One of President Obama's Favorite Books of the Year | A New York Times Notable Book | One of the Wall Street Journal Ten Best Books of the Year
"Missionaries is a courageous book: It doesn’t shy away, as so much fiction does, from the real world.” —Juan Gabriel Vásquez, The New York Times Book Review
“A sweeping, interconnected novel of ideas in the tradition of Joseph Conrad and Norman Mailer . . . By taking a long view of the ‘rational insanity’ of global warfare, Missionaries brilliantly fills one of the largest gaps in contemporary literature.” —The Wall Street Journal
The debut novel from the National Book Award-winning author of Redeployment
A group of Colombian soldiers prepares to raid a drug lord's safe house on the Venezuelan border. They're watching him with an American-made drone, about to strike using military tactics taught to them by U.S. soldiers who honed their skills to lethal perfection in Iraq. In Missionaries, Phil Klay examines the globalization of violence through the interlocking stories of four characters and the conflicts that define their lives.

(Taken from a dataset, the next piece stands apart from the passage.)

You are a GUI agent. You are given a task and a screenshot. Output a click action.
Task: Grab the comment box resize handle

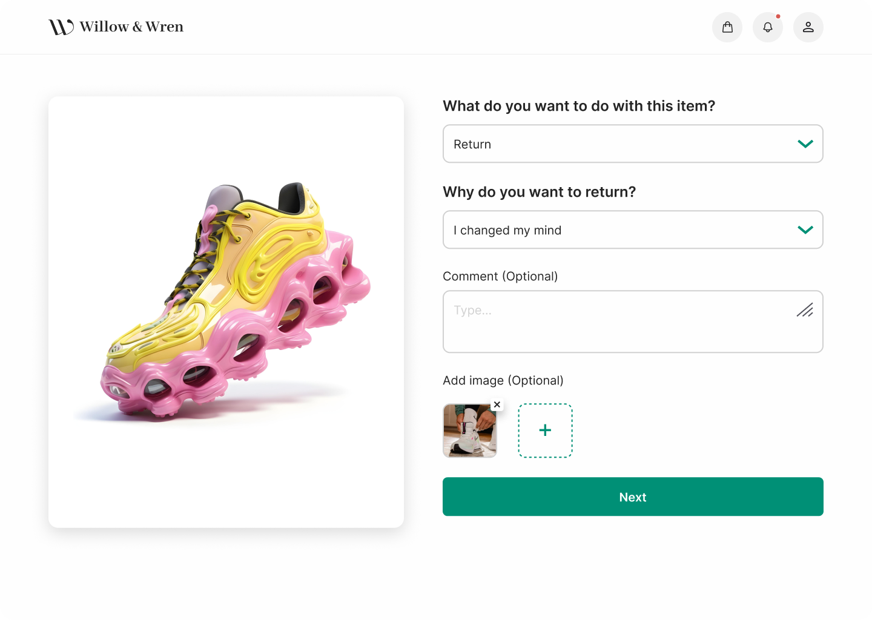[805, 310]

For Mason, a U.S. Army Special Forces medic, and Lisette, a foreign correspondent, America's long post-9/11 wars in the Middle East exerted a terrible draw that neither is able to shake. Where can such a person go next? All roads lead to Colombia, where the US has partnered with local government to keep predatory narco gangs at bay. Mason, now a liaison to the Colombian military, is ready for the good war, and Lisette is more than ready to cover it. Juan Pablo, a Colombian officer, must juggle managing the Americans' presence and navigating a viper's nest of factions bidding for power. Meanwhile, Abel, a lieutenant in a local militia, has lost almost everything in the seemingly endless carnage of his home province, where the lines between drug cartels, militias, and the state are semi-permeable.
Drawing on six years of research in America and Colombia into the effects of the modern way of war on regular people, Klay has written a novel of extraordinary suspense infused with geopolitical sophistication and storytelling instincts that are second to none. Missionaries is a window not only into modern war, but into the individual lives that go on long after the drones have left the skies.
APPLE BOOKS REVIEW
Sometimes, it seems like the more you know about war, the less sense it makes. Iraq War vet Phil Klay brings heartbreaking clarity to the complex topic with this deeply compelling novel. The story is set in Colombia, where a civil war is brewing between the military, international drug gangs, and local militias—and the U.S. has chosen sides. Jumping back and forth through time, Missionaries follows a low-level militia foot soldier, an idealistic Special Forces vet, a jaded war journalist, and a conflicted Colombian military man. Klay carefully fleshes out his characters’ backstories, giving us an intimate look inside their heads as they become embroiled in an increasingly senseless and chaotic situation. This book isn’t for the squeamish—Klay never sugarcoats the gruesome violence of armed conflict. His urgent prose made us feel totally in the moment, forcing us to face the true human cost of war.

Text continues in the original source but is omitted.